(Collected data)
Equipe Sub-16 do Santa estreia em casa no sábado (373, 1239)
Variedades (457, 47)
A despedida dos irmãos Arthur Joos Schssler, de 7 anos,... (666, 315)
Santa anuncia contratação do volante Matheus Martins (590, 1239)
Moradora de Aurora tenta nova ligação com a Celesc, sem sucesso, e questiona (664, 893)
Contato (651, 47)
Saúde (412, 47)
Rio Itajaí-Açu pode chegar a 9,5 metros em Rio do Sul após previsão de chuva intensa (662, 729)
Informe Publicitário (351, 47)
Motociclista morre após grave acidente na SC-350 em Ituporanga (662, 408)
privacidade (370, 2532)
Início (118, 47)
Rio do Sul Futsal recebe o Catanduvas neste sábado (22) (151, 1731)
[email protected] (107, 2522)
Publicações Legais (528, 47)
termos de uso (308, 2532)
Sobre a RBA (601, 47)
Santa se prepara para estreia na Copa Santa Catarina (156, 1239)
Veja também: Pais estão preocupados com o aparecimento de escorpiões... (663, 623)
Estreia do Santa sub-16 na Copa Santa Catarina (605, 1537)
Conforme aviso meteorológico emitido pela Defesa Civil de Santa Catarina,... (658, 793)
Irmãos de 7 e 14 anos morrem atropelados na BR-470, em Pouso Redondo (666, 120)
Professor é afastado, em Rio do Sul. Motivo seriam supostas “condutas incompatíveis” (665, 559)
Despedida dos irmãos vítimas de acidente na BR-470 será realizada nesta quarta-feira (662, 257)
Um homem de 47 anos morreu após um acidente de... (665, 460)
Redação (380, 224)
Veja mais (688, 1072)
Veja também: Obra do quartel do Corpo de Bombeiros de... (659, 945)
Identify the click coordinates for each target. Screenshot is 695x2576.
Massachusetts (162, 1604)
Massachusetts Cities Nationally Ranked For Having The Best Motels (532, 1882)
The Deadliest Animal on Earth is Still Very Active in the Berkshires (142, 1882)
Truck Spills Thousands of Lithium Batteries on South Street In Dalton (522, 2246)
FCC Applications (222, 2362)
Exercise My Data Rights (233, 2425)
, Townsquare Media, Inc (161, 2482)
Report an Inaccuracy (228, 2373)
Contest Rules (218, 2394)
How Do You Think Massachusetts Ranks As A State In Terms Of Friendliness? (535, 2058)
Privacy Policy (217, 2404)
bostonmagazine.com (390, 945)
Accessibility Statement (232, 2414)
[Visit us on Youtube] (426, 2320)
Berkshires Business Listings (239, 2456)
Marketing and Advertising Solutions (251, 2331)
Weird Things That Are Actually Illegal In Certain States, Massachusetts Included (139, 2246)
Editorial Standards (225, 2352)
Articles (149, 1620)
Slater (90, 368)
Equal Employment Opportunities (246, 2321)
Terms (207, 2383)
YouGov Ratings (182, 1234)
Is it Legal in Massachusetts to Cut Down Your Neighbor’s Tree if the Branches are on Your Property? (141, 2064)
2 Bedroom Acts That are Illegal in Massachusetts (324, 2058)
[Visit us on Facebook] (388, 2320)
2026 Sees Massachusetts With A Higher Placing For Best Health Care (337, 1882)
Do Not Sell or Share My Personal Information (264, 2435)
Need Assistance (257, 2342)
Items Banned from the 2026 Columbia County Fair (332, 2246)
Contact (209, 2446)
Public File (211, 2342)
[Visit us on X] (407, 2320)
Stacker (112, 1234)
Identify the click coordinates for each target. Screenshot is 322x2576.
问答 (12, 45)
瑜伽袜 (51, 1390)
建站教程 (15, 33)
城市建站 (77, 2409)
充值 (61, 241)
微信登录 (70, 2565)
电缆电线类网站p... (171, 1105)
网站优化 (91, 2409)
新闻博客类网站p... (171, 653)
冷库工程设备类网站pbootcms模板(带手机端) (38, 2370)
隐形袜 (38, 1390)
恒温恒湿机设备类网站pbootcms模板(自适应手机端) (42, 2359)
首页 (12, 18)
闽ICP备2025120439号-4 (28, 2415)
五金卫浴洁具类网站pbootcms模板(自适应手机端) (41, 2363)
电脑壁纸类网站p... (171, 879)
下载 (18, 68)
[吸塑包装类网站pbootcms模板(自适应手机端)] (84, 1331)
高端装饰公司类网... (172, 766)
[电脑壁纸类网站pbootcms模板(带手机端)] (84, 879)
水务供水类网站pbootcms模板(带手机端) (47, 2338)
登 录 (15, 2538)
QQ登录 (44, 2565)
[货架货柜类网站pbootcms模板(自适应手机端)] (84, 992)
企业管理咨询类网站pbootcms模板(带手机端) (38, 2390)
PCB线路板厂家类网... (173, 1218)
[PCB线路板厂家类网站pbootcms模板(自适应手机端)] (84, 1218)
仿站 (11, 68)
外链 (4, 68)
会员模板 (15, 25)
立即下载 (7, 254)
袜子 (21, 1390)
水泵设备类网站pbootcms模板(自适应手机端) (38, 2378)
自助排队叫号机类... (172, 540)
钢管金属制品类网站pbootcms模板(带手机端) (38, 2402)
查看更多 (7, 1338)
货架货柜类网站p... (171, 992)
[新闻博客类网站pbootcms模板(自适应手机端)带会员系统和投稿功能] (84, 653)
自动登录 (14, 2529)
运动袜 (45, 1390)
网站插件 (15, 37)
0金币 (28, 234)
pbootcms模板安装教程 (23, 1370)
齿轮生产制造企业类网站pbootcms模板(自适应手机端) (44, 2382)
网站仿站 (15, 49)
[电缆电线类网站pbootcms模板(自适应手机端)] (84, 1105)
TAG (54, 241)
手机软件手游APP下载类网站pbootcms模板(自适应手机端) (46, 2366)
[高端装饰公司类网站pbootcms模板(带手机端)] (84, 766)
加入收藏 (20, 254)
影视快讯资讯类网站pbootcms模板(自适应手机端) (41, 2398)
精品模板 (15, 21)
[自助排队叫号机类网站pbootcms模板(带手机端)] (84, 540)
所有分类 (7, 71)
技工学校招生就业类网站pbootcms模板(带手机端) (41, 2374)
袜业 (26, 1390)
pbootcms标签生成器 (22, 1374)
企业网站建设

[PROBLEM DETAILS]
Only those lines of the entries above that run from the line containing "Need Assistance (257, 2342)" to the line containing "货架货柜类网站p... (171, 992)", both included, should be transcribed exactly.

[TASK OUTPUT]
Need Assistance (257, 2342)
Items Banned from the 2026 Columbia County Fair (332, 2246)
Contact (209, 2446)
Public File (211, 2342)
[Visit us on X] (407, 2320)
Stacker (112, 1234)
Identify the click coordinates for each target. Screenshot is 322x2576.
问答 (12, 45)
瑜伽袜 (51, 1390)
建站教程 (15, 33)
城市建站 (77, 2409)
充值 (61, 241)
微信登录 (70, 2565)
电缆电线类网站p... (171, 1105)
网站优化 (91, 2409)
新闻博客类网站p... (171, 653)
冷库工程设备类网站pbootcms模板(带手机端) (38, 2370)
隐形袜 (38, 1390)
恒温恒湿机设备类网站pbootcms模板(自适应手机端) (42, 2359)
首页 (12, 18)
闽ICP备2025120439号-4 (28, 2415)
五金卫浴洁具类网站pbootcms模板(自适应手机端) (41, 2363)
电脑壁纸类网站p... (171, 879)
下载 (18, 68)
[吸塑包装类网站pbootcms模板(自适应手机端)] (84, 1331)
高端装饰公司类网... (172, 766)
[电脑壁纸类网站pbootcms模板(带手机端)] (84, 879)
水务供水类网站pbootcms模板(带手机端) (47, 2338)
登 录 (15, 2538)
QQ登录 (44, 2565)
[货架货柜类网站pbootcms模板(自适应手机端)] (84, 992)
企业管理咨询类网站pbootcms模板(带手机端) (38, 2390)
PCB线路板厂家类网... (173, 1218)
[PCB线路板厂家类网站pbootcms模板(自适应手机端)] (84, 1218)
仿站 (11, 68)
外链 (4, 68)
会员模板 (15, 25)
立即下载 (7, 254)
袜子 (21, 1390)
水泵设备类网站pbootcms模板(自适应手机端) (38, 2378)
自助排队叫号机类... (172, 540)
钢管金属制品类网站pbootcms模板(带手机端) (38, 2402)
查看更多 (7, 1338)
货架货柜类网站p... (171, 992)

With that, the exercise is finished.